Find determinant by row reduction in echelon

[karush]

$\textsf{a. Find the determinants by row reduction in echelon form.}$
$$\left|
\begin{array}{rrr}
1&5&-6\\ -1&-4&4 \\ -2&-7 & 9
\end{array}
\right|$$
ok i multiplied $r_1$ by 1 and added it to $r_2$ to get
$$\left|
\begin{array}{rrr}
1&5&-6\\ 0&1&-2 \\ -2&-7 & 9
\end{array}
\right|$$
but how do you get $0 \,0 \, r_3 c_3$
so it will be in echelon form?
the book answer is $3$

 

[skeeter]

$\textsf{a. Find the determinants by row reduction in echelon form.}$
$$\left|
\begin{array}{rrr}
1&5&-6\\ -1&-4&4 \\ -2&-7 & 9
\end{array}
\right|$$
ok i multiplied $r_1$ by 1 and added it to $r_2$ to get
$$\left|
\begin{array}{rrr}
1&5&-6\\ 0&1&-2 \\ -2&-7 & 9
\end{array}
\right|$$
but how do you get $0 \,0 \, r_3 c_3$
so it will be in echelon form?
the book answer is $3$

multiply $r_1$ by 2 and add to $r_3$ ...

$\begin{vmatrix}
1 & 5 & -6\\
0 & 1 & -2 \\
0 & 3 & -3
\end{vmatrix}$

multiply $r_2$ by -3 and add to $r_3$ ...

$\begin{vmatrix}
1 & 5 & -6\\
0 & 1 & -2 \\
0 & 0 & 3
\end{vmatrix}$

 

[karush]

one more

$\textsf{a.
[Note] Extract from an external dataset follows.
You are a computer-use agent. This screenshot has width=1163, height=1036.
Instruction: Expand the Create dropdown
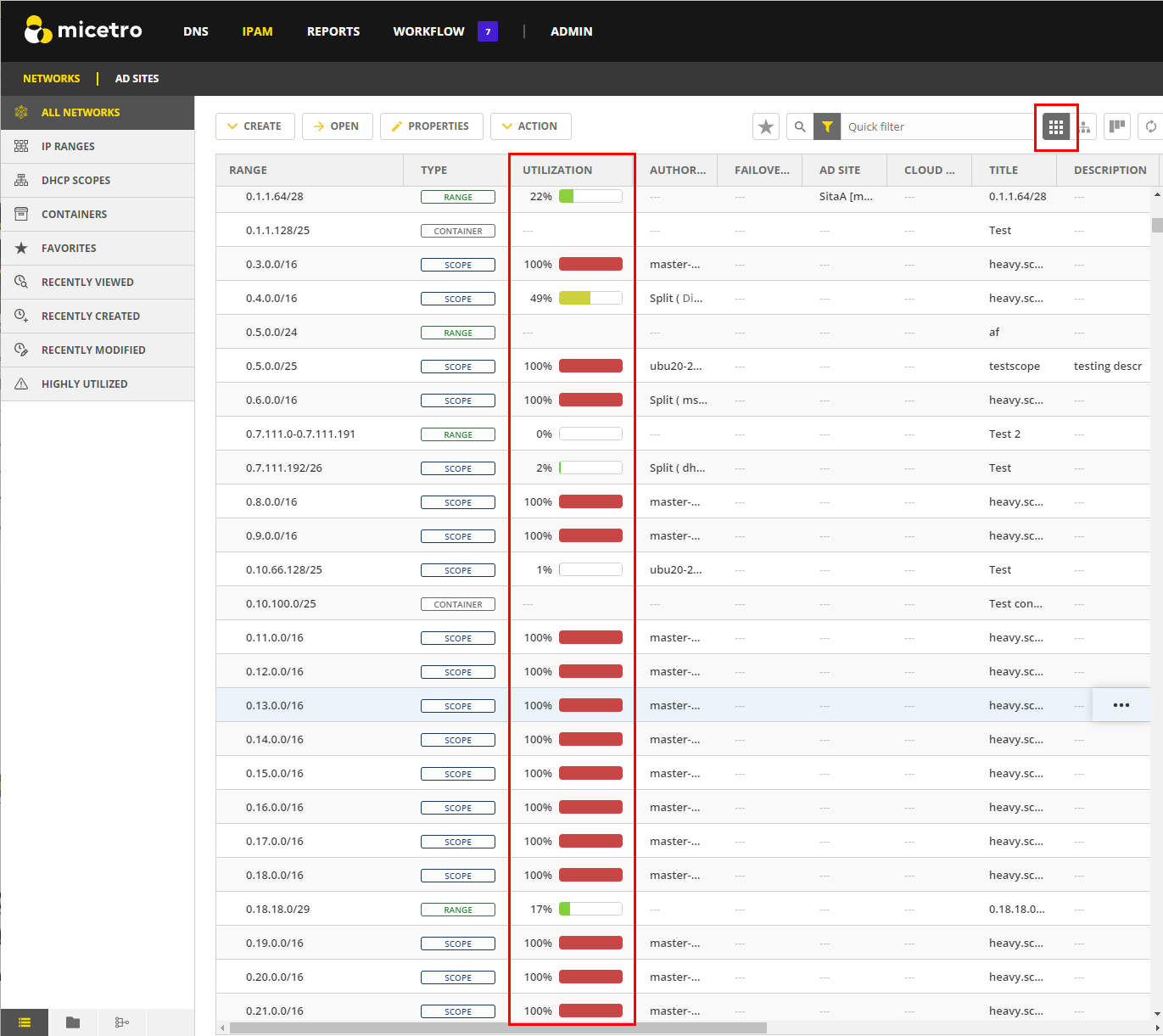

Find the determinants by row reduction in echelon form.}$
$$\left|
\begin{array}{rrr}
1&5&-3\\ 3&-3&3 \\ 2&13 &-7
\end{array}
\right|$$
$\textsf{ multiplied $r_1$ by $-2$ and added to $r_3$} $
$$\left|
\begin{array}{rrr}
1&5&-3\\ 3&-3&3 \\ 0&3 &-1
\end{array}
\right|$$
$\textsf{ multiplied $r_1$ by $6$ and added to $r_2$} $
$$\left|
\begin{array}{rrr}
1&5&-3\\ 0&0&-6 \\ 0&3 &-1
\end{array}
\right|$$
$\textsf{ exchange $r_3$ and $r_2$ change sign} $
$$-\left|
\begin{array}{rrr}
1&5&-3\\ 0&3&-1 \\ 0&0 &-6
\end{array}
\right|=18$$

 

[skeeter]

one more

$\textsf{a. Find the determinants by row reduction in echelon form.}$
$$\left|
\begin{array}{rrr}
1&5&-3\\ 3&-3&3 \\ 2&13 &-7
\end{array}
\right|$$
$\textsf{ multiplied $r_1$ by $-2$ and added to $r_3$} $
$$\left|
\begin{array}{rrr}
1&5&-3\\ 3&-3&3 \\ 0&3 &-1
\end{array}
\right|$$
$\textsf{ multiplied $r_1$ by $\color{red}{6}$ and added to $r_2$} $ ?
$$\left|
\begin{array}{rrr}
1&5&-3\\ 0&0&-6 \\ 0&3 &-1
\end{array}
\right|$$
$\textsf{ exchange $r_3$ and $r_2$ change sign} $
$$-\left|
\begin{array}{rrr}
1&5&-3\\ 0&3&-1 \\ 0&0 &-6
\end{array}
\right|=18$$

...

$\begin{bmatrix}
1 & 5 &-3 \\
3 & -3 &3 \\
2 & 13 & -7
\end{bmatrix}$

$-2r_1 + r_3 \to r_3$

$\begin{bmatrix}
1 & 5 &-3 \\
3 & -3 &3 \\
0 & 3 & -1
\end{bmatrix}$

$-3r_1 + r_2 \to r_2$

$\begin{bmatrix}
1 & 5 &-3 \\
0 & -18 &12 \\
0 & 3 & -1
\end{bmatrix}$

$\dfrac{1}{6}r_2 + r_3 \to r_3$

$\begin{bmatrix}
1 & 5 &-3 \\
0 & -18 &12 \\
0 & 0 & 1
\end{bmatrix}$

determinant of an upper triangular matrix is the product of the terms in the diagonal ...

$(1)(-18)(1) = -18$